(Pixel coordinate grounding data)
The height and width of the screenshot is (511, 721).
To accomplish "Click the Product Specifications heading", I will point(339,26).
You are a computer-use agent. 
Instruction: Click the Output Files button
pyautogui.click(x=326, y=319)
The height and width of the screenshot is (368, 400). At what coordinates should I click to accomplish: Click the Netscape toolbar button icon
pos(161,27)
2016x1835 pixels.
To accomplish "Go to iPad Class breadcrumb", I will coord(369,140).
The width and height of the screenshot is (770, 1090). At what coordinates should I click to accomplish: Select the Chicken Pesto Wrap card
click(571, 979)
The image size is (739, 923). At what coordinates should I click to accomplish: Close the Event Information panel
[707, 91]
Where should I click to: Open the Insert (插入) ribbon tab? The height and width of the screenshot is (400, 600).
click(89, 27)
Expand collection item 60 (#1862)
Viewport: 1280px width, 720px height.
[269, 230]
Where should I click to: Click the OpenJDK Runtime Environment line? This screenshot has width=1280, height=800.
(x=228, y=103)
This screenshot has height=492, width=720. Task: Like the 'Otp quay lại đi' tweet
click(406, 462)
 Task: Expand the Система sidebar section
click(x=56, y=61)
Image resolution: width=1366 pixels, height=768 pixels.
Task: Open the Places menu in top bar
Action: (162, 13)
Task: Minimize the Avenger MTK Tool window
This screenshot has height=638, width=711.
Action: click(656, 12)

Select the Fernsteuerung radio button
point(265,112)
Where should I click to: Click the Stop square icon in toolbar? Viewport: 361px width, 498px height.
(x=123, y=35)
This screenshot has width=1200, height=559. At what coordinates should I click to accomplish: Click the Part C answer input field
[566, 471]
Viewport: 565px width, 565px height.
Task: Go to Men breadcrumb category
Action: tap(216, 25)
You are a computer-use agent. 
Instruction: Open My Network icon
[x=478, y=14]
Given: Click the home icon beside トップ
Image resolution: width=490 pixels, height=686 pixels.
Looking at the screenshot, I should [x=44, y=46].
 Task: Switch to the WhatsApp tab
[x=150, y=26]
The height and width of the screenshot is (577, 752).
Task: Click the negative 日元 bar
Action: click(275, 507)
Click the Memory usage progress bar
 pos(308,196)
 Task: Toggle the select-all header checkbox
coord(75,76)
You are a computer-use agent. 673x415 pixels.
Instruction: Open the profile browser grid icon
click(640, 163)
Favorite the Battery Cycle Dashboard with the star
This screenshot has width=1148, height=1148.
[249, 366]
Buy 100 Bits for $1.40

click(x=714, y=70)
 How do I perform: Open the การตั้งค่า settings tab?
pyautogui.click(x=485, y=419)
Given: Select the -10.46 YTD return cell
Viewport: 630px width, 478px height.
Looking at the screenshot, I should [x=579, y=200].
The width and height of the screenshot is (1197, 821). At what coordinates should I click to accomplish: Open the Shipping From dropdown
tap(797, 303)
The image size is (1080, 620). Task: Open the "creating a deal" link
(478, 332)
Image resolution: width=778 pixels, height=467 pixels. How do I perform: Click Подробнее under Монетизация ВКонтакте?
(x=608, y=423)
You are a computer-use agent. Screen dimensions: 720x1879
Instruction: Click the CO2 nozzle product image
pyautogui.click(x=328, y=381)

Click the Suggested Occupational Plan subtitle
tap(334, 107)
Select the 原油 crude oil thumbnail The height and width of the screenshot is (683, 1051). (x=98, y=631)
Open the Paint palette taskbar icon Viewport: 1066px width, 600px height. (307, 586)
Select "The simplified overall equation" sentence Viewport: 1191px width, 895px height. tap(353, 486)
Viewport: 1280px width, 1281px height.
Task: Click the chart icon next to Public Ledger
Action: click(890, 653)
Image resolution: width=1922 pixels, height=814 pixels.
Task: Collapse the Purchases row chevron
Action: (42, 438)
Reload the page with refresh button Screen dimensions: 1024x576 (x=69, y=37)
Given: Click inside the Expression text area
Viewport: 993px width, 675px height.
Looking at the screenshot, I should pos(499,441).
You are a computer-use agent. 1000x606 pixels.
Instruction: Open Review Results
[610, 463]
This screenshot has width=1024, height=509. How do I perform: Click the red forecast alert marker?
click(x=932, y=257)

• [Work to complete] Exactly as they stand above, repeat all the records.

• [Response box]
The height and width of the screenshot is (511, 721).
To accomplish "Click the Product Specifications heading", I will point(339,26).
You are a computer-use agent. 
Instruction: Click the Output Files button
pyautogui.click(x=326, y=319)
The height and width of the screenshot is (368, 400). At what coordinates should I click to accomplish: Click the Netscape toolbar button icon
pos(161,27)
2016x1835 pixels.
To accomplish "Go to iPad Class breadcrumb", I will coord(369,140).
The width and height of the screenshot is (770, 1090). At what coordinates should I click to accomplish: Select the Chicken Pesto Wrap card
click(571, 979)
The image size is (739, 923). At what coordinates should I click to accomplish: Close the Event Information panel
[707, 91]
Where should I click to: Open the Insert (插入) ribbon tab? The height and width of the screenshot is (400, 600).
click(89, 27)
Expand collection item 60 (#1862)
Viewport: 1280px width, 720px height.
[269, 230]
Where should I click to: Click the OpenJDK Runtime Environment line? This screenshot has width=1280, height=800.
(x=228, y=103)
This screenshot has height=492, width=720. Task: Like the 'Otp quay lại đi' tweet
click(406, 462)
 Task: Expand the Система sidebar section
click(x=56, y=61)
Image resolution: width=1366 pixels, height=768 pixels.
Task: Open the Places menu in top bar
Action: (162, 13)
Task: Minimize the Avenger MTK Tool window
This screenshot has height=638, width=711.
Action: click(656, 12)

Select the Fernsteuerung radio button
point(265,112)
Where should I click to: Click the Stop square icon in toolbar? Viewport: 361px width, 498px height.
(x=123, y=35)
This screenshot has width=1200, height=559. At what coordinates should I click to accomplish: Click the Part C answer input field
[566, 471]
Viewport: 565px width, 565px height.
Task: Go to Men breadcrumb category
Action: tap(216, 25)
You are a computer-use agent. 
Instruction: Open My Network icon
[x=478, y=14]
Given: Click the home icon beside トップ
Image resolution: width=490 pixels, height=686 pixels.
Looking at the screenshot, I should [x=44, y=46].
 Task: Switch to the WhatsApp tab
[x=150, y=26]
The height and width of the screenshot is (577, 752).
Task: Click the negative 日元 bar
Action: click(275, 507)
Click the Memory usage progress bar
 pos(308,196)
 Task: Toggle the select-all header checkbox
coord(75,76)
You are a computer-use agent. 673x415 pixels.
Instruction: Open the profile browser grid icon
click(640, 163)
Favorite the Battery Cycle Dashboard with the star
This screenshot has width=1148, height=1148.
[249, 366]
Buy 100 Bits for $1.40

click(x=714, y=70)
 How do I perform: Open the การตั้งค่า settings tab?
pyautogui.click(x=485, y=419)
Given: Select the -10.46 YTD return cell
Viewport: 630px width, 478px height.
Looking at the screenshot, I should [x=579, y=200].
The width and height of the screenshot is (1197, 821). At what coordinates should I click to accomplish: Open the Shipping From dropdown
tap(797, 303)
The image size is (1080, 620). Task: Open the "creating a deal" link
(478, 332)
Image resolution: width=778 pixels, height=467 pixels. How do I perform: Click Подробнее under Монетизация ВКонтакте?
(x=608, y=423)
You are a computer-use agent. Screen dimensions: 720x1879
Instruction: Click the CO2 nozzle product image
pyautogui.click(x=328, y=381)

Click the Suggested Occupational Plan subtitle
tap(334, 107)
Select the 原油 crude oil thumbnail The height and width of the screenshot is (683, 1051). (x=98, y=631)
Open the Paint palette taskbar icon Viewport: 1066px width, 600px height. (307, 586)
Select "The simplified overall equation" sentence Viewport: 1191px width, 895px height. tap(353, 486)
Viewport: 1280px width, 1281px height.
Task: Click the chart icon next to Public Ledger
Action: click(890, 653)
Image resolution: width=1922 pixels, height=814 pixels.
Task: Collapse the Purchases row chevron
Action: (42, 438)
Reload the page with refresh button Screen dimensions: 1024x576 (x=69, y=37)
Given: Click inside the Expression text area
Viewport: 993px width, 675px height.
Looking at the screenshot, I should pos(499,441).
You are a computer-use agent. 1000x606 pixels.
Instruction: Open Review Results
[610, 463]
This screenshot has width=1024, height=509. How do I perform: Click the red forecast alert marker?
click(x=932, y=257)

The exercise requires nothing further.